*What the task requires*: Nothing in the entries should be altered. Write them out in full.

*Given entries*:
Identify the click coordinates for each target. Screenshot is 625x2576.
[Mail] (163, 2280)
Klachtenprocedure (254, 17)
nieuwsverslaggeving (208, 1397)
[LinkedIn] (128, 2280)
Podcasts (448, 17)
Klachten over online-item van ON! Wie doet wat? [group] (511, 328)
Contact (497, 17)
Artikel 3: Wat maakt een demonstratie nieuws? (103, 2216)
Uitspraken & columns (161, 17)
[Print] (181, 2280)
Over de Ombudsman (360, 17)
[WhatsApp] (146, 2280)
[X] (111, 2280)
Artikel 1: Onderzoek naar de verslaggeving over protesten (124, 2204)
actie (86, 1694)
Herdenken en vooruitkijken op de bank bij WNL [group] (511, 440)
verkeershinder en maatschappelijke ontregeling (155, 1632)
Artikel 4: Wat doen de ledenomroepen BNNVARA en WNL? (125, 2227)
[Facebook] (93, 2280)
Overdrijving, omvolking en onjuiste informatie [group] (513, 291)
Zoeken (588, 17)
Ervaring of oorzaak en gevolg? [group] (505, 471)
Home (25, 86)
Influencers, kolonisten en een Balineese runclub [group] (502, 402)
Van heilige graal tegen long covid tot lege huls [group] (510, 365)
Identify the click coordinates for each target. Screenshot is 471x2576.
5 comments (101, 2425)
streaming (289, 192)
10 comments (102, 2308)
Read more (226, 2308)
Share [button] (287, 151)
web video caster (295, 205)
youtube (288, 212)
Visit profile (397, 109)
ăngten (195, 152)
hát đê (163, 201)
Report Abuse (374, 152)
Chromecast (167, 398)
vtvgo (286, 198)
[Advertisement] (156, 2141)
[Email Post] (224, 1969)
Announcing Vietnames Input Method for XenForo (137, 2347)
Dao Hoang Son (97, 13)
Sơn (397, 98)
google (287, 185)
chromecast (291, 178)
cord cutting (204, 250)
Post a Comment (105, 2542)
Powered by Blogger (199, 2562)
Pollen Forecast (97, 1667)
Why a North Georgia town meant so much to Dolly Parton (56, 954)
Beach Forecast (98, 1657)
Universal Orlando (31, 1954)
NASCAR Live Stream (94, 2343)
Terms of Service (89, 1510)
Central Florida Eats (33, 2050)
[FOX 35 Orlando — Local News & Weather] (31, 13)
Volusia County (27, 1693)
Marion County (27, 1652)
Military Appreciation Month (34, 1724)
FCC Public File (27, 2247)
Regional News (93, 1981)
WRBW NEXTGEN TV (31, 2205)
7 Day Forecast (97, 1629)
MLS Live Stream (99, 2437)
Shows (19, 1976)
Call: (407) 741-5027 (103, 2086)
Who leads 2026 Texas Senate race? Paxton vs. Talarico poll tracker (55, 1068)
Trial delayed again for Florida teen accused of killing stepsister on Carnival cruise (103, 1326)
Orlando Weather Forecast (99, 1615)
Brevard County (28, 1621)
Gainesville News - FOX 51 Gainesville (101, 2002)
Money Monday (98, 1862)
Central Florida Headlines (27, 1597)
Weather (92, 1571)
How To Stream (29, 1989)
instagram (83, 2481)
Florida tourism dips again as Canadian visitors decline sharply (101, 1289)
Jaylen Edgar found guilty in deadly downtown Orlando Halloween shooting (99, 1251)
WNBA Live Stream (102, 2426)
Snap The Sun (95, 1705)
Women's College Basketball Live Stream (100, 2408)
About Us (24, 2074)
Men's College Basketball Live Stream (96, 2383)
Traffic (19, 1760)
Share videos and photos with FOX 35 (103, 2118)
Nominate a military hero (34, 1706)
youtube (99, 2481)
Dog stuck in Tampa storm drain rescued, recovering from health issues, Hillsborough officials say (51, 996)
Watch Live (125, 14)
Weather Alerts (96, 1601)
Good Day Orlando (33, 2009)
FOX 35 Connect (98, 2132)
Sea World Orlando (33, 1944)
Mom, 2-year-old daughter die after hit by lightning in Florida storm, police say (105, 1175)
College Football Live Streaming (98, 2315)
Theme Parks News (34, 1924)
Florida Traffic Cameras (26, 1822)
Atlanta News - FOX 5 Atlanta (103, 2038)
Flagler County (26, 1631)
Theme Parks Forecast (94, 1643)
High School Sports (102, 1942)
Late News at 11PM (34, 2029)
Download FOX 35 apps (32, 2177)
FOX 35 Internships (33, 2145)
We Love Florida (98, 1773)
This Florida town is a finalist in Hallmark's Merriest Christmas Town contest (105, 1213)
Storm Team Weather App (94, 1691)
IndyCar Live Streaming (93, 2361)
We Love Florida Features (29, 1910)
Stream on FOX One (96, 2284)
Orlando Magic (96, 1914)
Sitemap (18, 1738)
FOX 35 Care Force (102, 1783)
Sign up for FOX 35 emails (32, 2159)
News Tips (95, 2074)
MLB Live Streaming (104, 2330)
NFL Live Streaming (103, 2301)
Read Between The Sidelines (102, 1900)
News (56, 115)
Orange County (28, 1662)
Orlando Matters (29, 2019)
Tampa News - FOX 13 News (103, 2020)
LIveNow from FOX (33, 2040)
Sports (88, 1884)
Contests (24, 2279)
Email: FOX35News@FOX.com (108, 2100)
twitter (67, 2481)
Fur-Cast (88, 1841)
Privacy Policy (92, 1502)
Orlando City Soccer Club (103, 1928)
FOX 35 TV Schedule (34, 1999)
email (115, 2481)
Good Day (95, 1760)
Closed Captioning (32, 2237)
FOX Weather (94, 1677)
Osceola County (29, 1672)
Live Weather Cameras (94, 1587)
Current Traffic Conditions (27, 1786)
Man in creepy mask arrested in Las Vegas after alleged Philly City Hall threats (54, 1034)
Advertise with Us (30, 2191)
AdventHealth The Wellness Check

*Answer box*:
Identify the click coordinates for each target. Screenshot is 625x2576.
[Mail] (163, 2280)
Klachtenprocedure (254, 17)
nieuwsverslaggeving (208, 1397)
[LinkedIn] (128, 2280)
Podcasts (448, 17)
Klachten over online-item van ON! Wie doet wat? [group] (511, 328)
Contact (497, 17)
Artikel 3: Wat maakt een demonstratie nieuws? (103, 2216)
Uitspraken & columns (161, 17)
[Print] (181, 2280)
Over de Ombudsman (360, 17)
[WhatsApp] (146, 2280)
[X] (111, 2280)
Artikel 1: Onderzoek naar de verslaggeving over protesten (124, 2204)
actie (86, 1694)
Herdenken en vooruitkijken op de bank bij WNL [group] (511, 440)
verkeershinder en maatschappelijke ontregeling (155, 1632)
Artikel 4: Wat doen de ledenomroepen BNNVARA en WNL? (125, 2227)
[Facebook] (93, 2280)
Overdrijving, omvolking en onjuiste informatie [group] (513, 291)
Zoeken (588, 17)
Ervaring of oorzaak en gevolg? [group] (505, 471)
Home (25, 86)
Influencers, kolonisten en een Balineese runclub [group] (502, 402)
Van heilige graal tegen long covid tot lege huls [group] (510, 365)
Identify the click coordinates for each target. Screenshot is 471x2576.
5 comments (101, 2425)
streaming (289, 192)
10 comments (102, 2308)
Read more (226, 2308)
Share [button] (287, 151)
web video caster (295, 205)
youtube (288, 212)
Visit profile (397, 109)
ăngten (195, 152)
hát đê (163, 201)
Report Abuse (374, 152)
Chromecast (167, 398)
vtvgo (286, 198)
[Advertisement] (156, 2141)
[Email Post] (224, 1969)
Announcing Vietnames Input Method for XenForo (137, 2347)
Dao Hoang Son (97, 13)
Sơn (397, 98)
google (287, 185)
chromecast (291, 178)
cord cutting (204, 250)
Post a Comment (105, 2542)
Powered by Blogger (199, 2562)
Pollen Forecast (97, 1667)
Why a North Georgia town meant so much to Dolly Parton (56, 954)
Beach Forecast (98, 1657)
Universal Orlando (31, 1954)
NASCAR Live Stream (94, 2343)
Terms of Service (89, 1510)
Central Florida Eats (33, 2050)
[FOX 35 Orlando — Local News & Weather] (31, 13)
Volusia County (27, 1693)
Marion County (27, 1652)
Military Appreciation Month (34, 1724)
FCC Public File (27, 2247)
Regional News (93, 1981)
WRBW NEXTGEN TV (31, 2205)
7 Day Forecast (97, 1629)
MLS Live Stream (99, 2437)
Shows (19, 1976)
Call: (407) 741-5027 (103, 2086)
Who leads 2026 Texas Senate race? Paxton vs. Talarico poll tracker (55, 1068)
Trial delayed again for Florida teen accused of killing stepsister on Carnival cruise (103, 1326)
Orlando Weather Forecast (99, 1615)
Brevard County (28, 1621)
Gainesville News - FOX 51 Gainesville (101, 2002)
Money Monday (98, 1862)
Central Florida Headlines (27, 1597)
Weather (92, 1571)
How To Stream (29, 1989)
instagram (83, 2481)
Florida tourism dips again as Canadian visitors decline sharply (101, 1289)
Jaylen Edgar found guilty in deadly downtown Orlando Halloween shooting (99, 1251)
WNBA Live Stream (102, 2426)
Snap The Sun (95, 1705)
Women's College Basketball Live Stream (100, 2408)
About Us (24, 2074)
Men's College Basketball Live Stream (96, 2383)
Traffic (19, 1760)
Share videos and photos with FOX 35 (103, 2118)
Nominate a military hero (34, 1706)
youtube (99, 2481)
Dog stuck in Tampa storm drain rescued, recovering from health issues, Hillsborough officials say (51, 996)
Watch Live (125, 14)
Weather Alerts (96, 1601)
Good Day Orlando (33, 2009)
FOX 35 Connect (98, 2132)
Sea World Orlando (33, 1944)
Mom, 2-year-old daughter die after hit by lightning in Florida storm, police say (105, 1175)
College Football Live Streaming (98, 2315)
Theme Parks News (34, 1924)
Florida Traffic Cameras (26, 1822)
Atlanta News - FOX 5 Atlanta (103, 2038)
Flagler County (26, 1631)
Theme Parks Forecast (94, 1643)
High School Sports (102, 1942)
Late News at 11PM (34, 2029)
Download FOX 35 apps (32, 2177)
FOX 35 Internships (33, 2145)
We Love Florida (98, 1773)
This Florida town is a finalist in Hallmark's Merriest Christmas Town contest (105, 1213)
Storm Team Weather App (94, 1691)
IndyCar Live Streaming (93, 2361)
We Love Florida Features (29, 1910)
Stream on FOX One (96, 2284)
Orlando Magic (96, 1914)
Sitemap (18, 1738)
FOX 35 Care Force (102, 1783)
Sign up for FOX 35 emails (32, 2159)
News Tips (95, 2074)
MLB Live Streaming (104, 2330)
NFL Live Streaming (103, 2301)
Read Between The Sidelines (102, 1900)
News (56, 115)
Orange County (28, 1662)
Orlando Matters (29, 2019)
Tampa News - FOX 13 News (103, 2020)
LIveNow from FOX (33, 2040)
Sports (88, 1884)
Contests (24, 2279)
Email: FOX35News@FOX.com (108, 2100)
twitter (67, 2481)
Fur-Cast (88, 1841)
Privacy Policy (92, 1502)
Orlando City Soccer Club (103, 1928)
FOX 35 TV Schedule (34, 1999)
email (115, 2481)
Good Day (95, 1760)
Closed Captioning (32, 2237)
FOX Weather (94, 1677)
Osceola County (29, 1672)
Live Weather Cameras (94, 1587)
Current Traffic Conditions (27, 1786)
Man in creepy mask arrested in Las Vegas after alleged Philly City Hall threats (54, 1034)
Advertise with Us (30, 2191)
AdventHealth The Wellness Check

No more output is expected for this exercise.